I have been following the ins and outs of the Bush Administration closely since the President's assumption of power, or ought I to say the VICE President's assumption of power? I have been reading of late that 43 likes to spend weekends at Camp David relatively undisturbed, when he can't get down to the ranch in Texas. Lucky man! He's lucky because he has a devoted backup in Dick Cheney who is more than willing to assume the mantle of power when 43 is not around or, according to some sources, even if he is.

Bill Press, co-host of CNN's "Crossfire" and "Spin Room," wrote in a recent column headlined "Bush Administration Depends on Cheney Recovery" (while the veep was in hospital with a heart problem): "Never in modern times has a vice president assumed so much responsibility or exercised so much power. In the last eight years, we grew used to seeing Al Gore sitting stiffly alongside of Bill Clinton while the president ran the meetings. This time, it's the other way around: Dick Cheney runs the meetings while George Bush sits idly alongside him---if he's even in the room at all."

In the same vein, Marianne Means, columnist for the Hearst Newspapers, has written in a column entitled "The Vice Presidency Examined": "In the long sweep of history, no mortal is indispensable, and that includes presidents and vice presidents. But Cheney comes close to being absolutely essential in the administration of President Bush. In only a few months, the veep has already become the stuff of political legend---exercising more influence on public policy than any of his predecessors. He is widely viewed as filling a prime minister's role with an unlimited portfolio to exercise his judgment on any topic from defense issues to budget priorities."

Democratic strategist Mark Siegal remarked on CNN's "Spin Room": "We Americans have suddenly adopted the British system of government: a working leader with a popular figurehead. And no doubt who's playing which role. Dick Cheney's the prime minister. George Bush is Queen Elizabeth."

Hmmm. We have already discussed on the list King James VI and I's commission of the so-called King James Version of the Bible, in terms of "Queen" James. Now must we begin to speak of "Queen" George?

So in deep tones I say to our young friend in The Netherlands, trying to sound as reassuringly macho as the late John Wayne: "Rest easy, son. Junior Bush is not alone on the bridge of the American ship of state."
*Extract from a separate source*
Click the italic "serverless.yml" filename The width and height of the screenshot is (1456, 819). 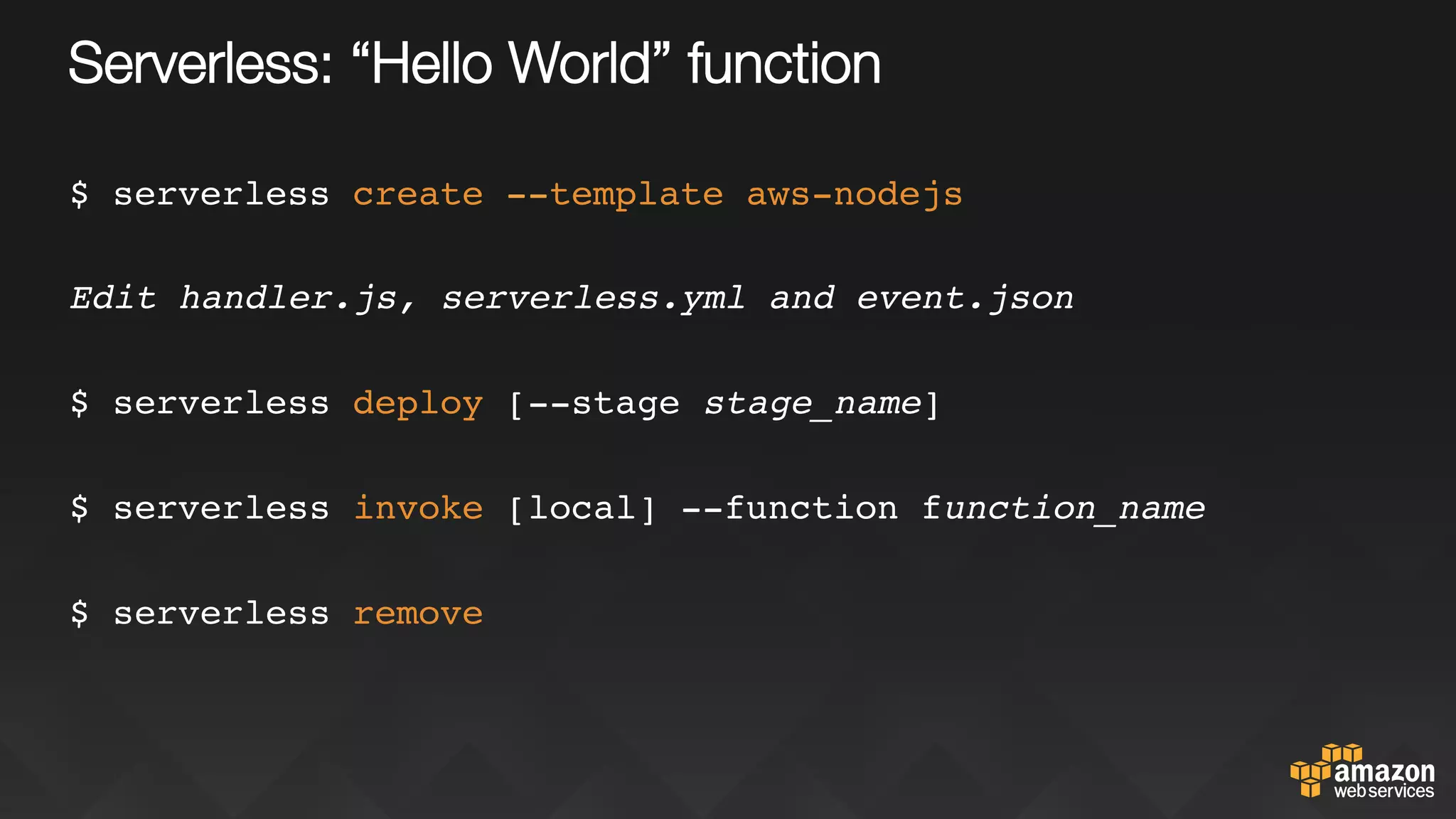pyautogui.click(x=594, y=298)
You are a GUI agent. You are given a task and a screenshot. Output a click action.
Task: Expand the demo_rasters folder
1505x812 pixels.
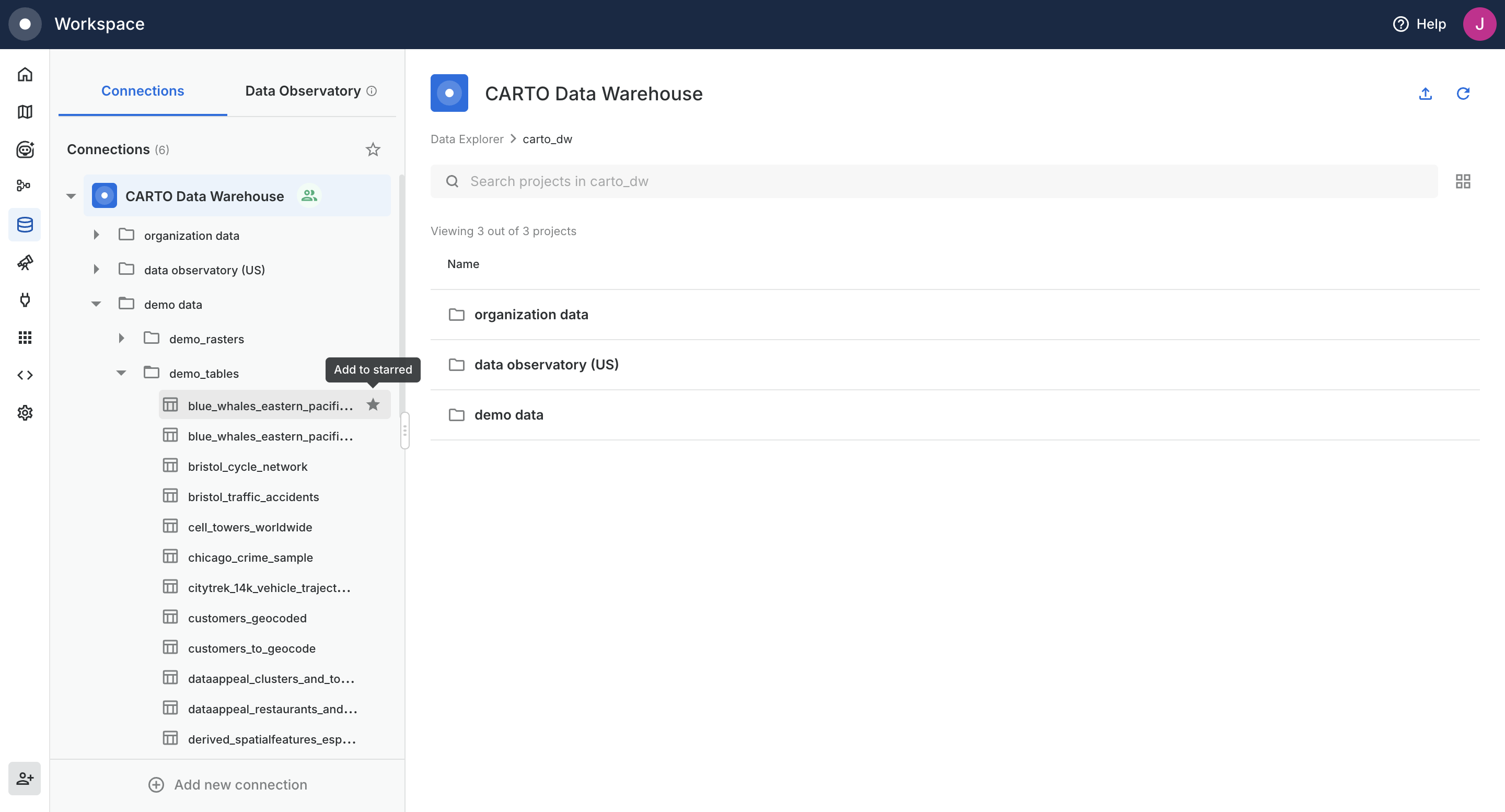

Actually, it appears that he's not even the real captain after all---although we see him strutting around in the captain's hat. No, a seasoned veteran of the political wars (and former Secretary of Defense during Desert Storm) has assumed command and, according to Bill Press, "is responsible for coordinating the administration's foreign policy and defense teams, deciding differences among Secretary of State Colin Powell, Defense Secretary Donald Rumsfeld and National Security Adviser Condoleezza Rice."

Therefore, if trouble comes, please don't blame it on "Queen" George!